Cuando la justicia no entiende de pobreza
En Chile, la justicia se proclama igualitaria, imparcial y accesible. Pero en la práctica, no todas las personas llegan a ella en condiciones equitativas. Existe un fenómeno estructural, silencioso y profundamente injusto que atraviesa nuestras poblaciones, cárceles y audiencias judiciales: la criminalización de la pobreza.
Ser pobre, vivir en un campamento, no tener redes de apoyo, contar con antecedentes penales, haber desertado del sistema educativo, ser migrante o tener un consumo problemático de sustancias, son factores que, aunque no constituyen delitos, terminan influyendo de manera determinante en la decisión judicial. Y lo más grave es que, muchas veces, marcan la diferencia entre acceder a una salida alternativa o quedar bajo prisión preventiva.
Detrás de cada joven formalizado por un delito menor, suele esconderse una historia compleja: abandono escolar, ausencia del Estado, violencia intrafamiliar, consumo desde la adolescencia, padres encarcelados o fallecidos, o simplemente el hambre como motor de supervivencia. Sin embargo, en lugar de comprender estas realidades, el sistema penal tiende a castigarlas. Se formaliza con dureza, se presume automáticamente un riesgo, se niega la libertad por el solo hecho de residir en una dirección “no acreditada”, por no contar con un trabajo formal, o por haber pasado por el SENAME. Así, no se evalúa el acto en sí mismo, sino el contexto social del imputado. Se castiga la precariedad en lugar de la peligrosidad.

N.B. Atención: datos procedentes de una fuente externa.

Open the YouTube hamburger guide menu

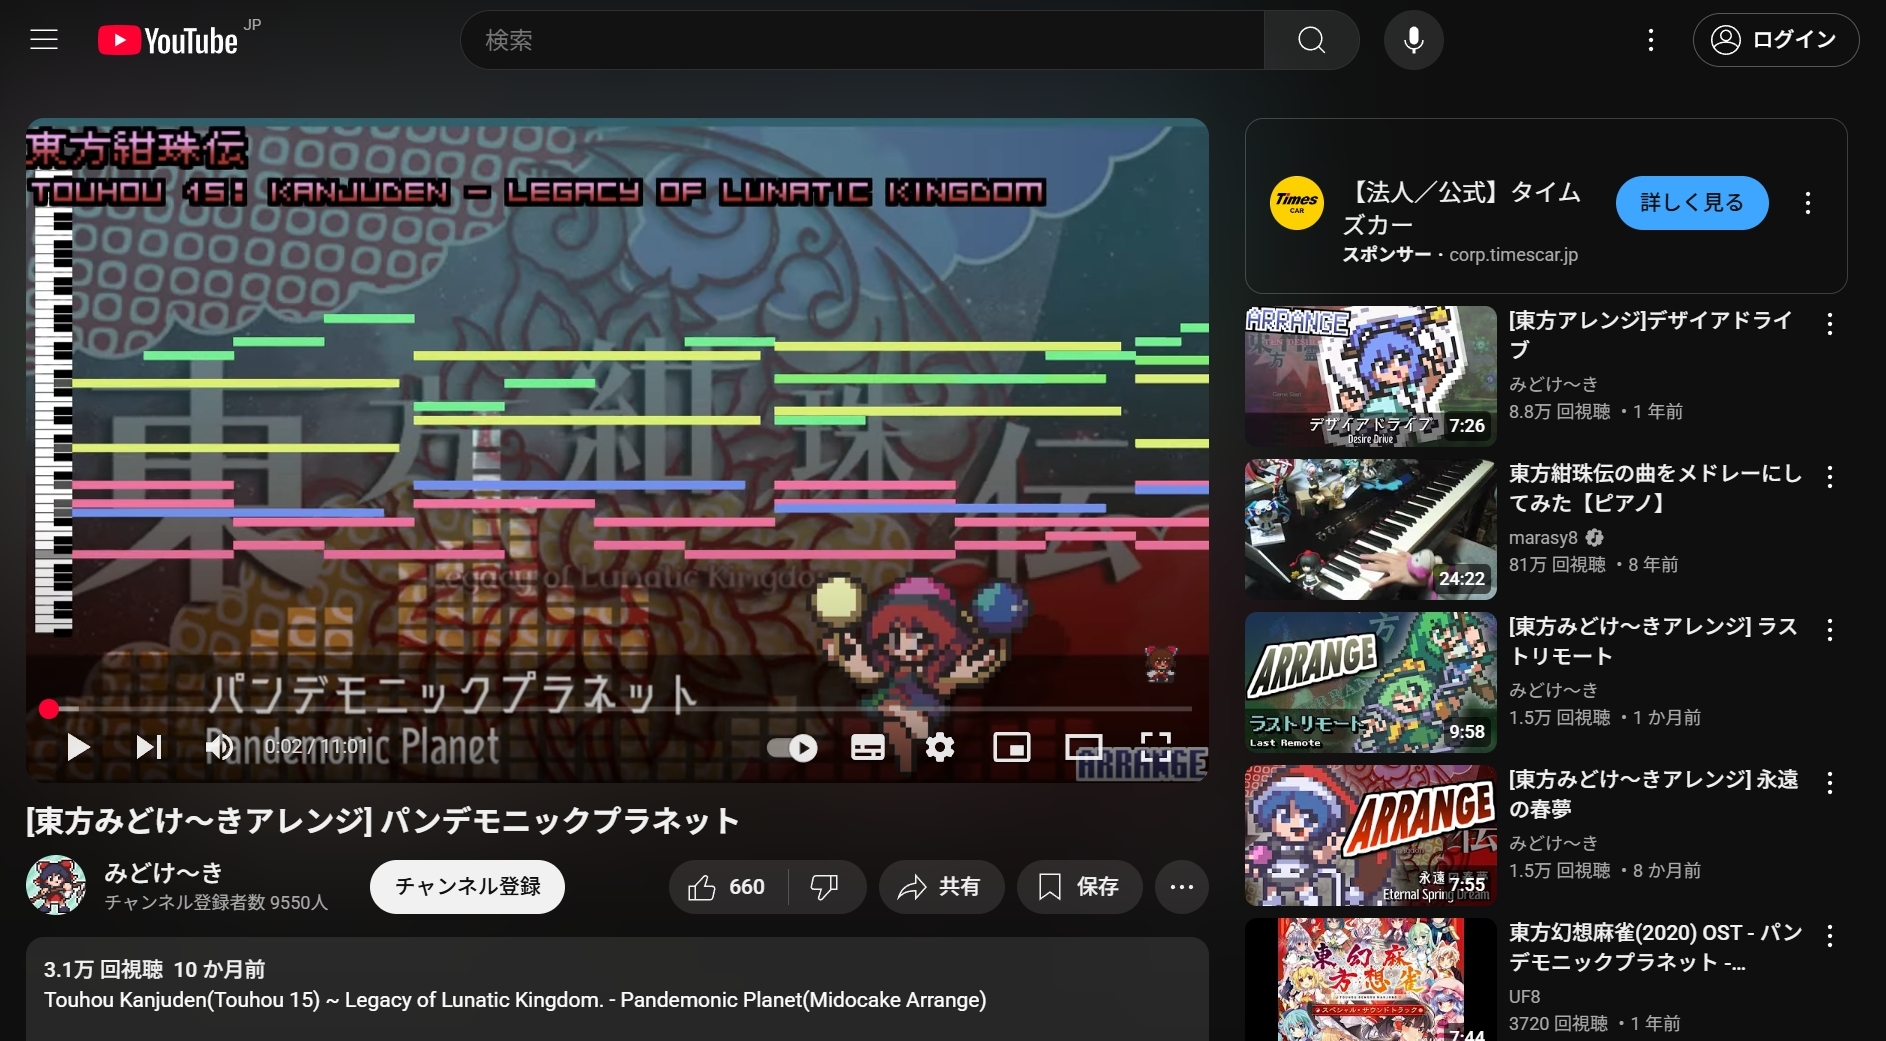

Este desequilibrio pone en tela de juicio el principio de igualdad ante la ley. Si una persona comete un delito leve siendo universitaria, con domicilio acreditado y sin antecedentes, es probable que acceda a una suspensión condicional del procedimiento. Pero si ese mismo delito lo comete alguien que vive en una población, con cuarto básico, sin defensa privada y sin domicilio formal, lo más probable es que termine en prisión preventiva. La ley es la misma, pero la interpretación cambia según el cuerpo sobre el que se aplica. La prisión se transforma en una herramienta de control social más que en una respuesta de justicia proporcional.
En audiencias, es común oír frases que refuerzan estigmas y prejuicios: “es reincidente”, “vive en situación de calle”, “no tiene trabajo formal”, “podría no presentarse a firmar”. Ninguna de esas condiciones es constitutiva de delito, pero bastan para justificar una medida cautelar privativa de libertad. Mientras tanto, quienes tienen acceso a una defensa técnica sólida, redes familiares o recursos económicos, logran beneficios, penas sustitutivas o incluso evitar el juicio.
Este no es solo un problema legislativo, sino también de enfoque. Una justicia que no considera el contexto social de los sujetos pierde humanidad, y al hacerlo, reproduce y profundiza las desigualdades que dice combatir. No basta con aplicar la ley; es necesario interpretarla con sensibilidad, conciencia social y respeto por la dignidad humana.
Desde mi rol como defensora penal, entiendo que mi labor no se agota en la técnica jurídica. Implica también visibilizar trayectorias de vida olvidadas, confrontar prejuicios estructurales y recordar al tribunal y a la sociedad que la pobreza no es sinónimo de riesgo. Acompañar con dignidad es defender con empatía, con compromiso, con humanidad.
Porque nadie debería ser privado de libertad solo por ser pobre. Porque la cárcel no puede seguir siendo el destino inevitable de los marginados por un sistema que nunca los miró.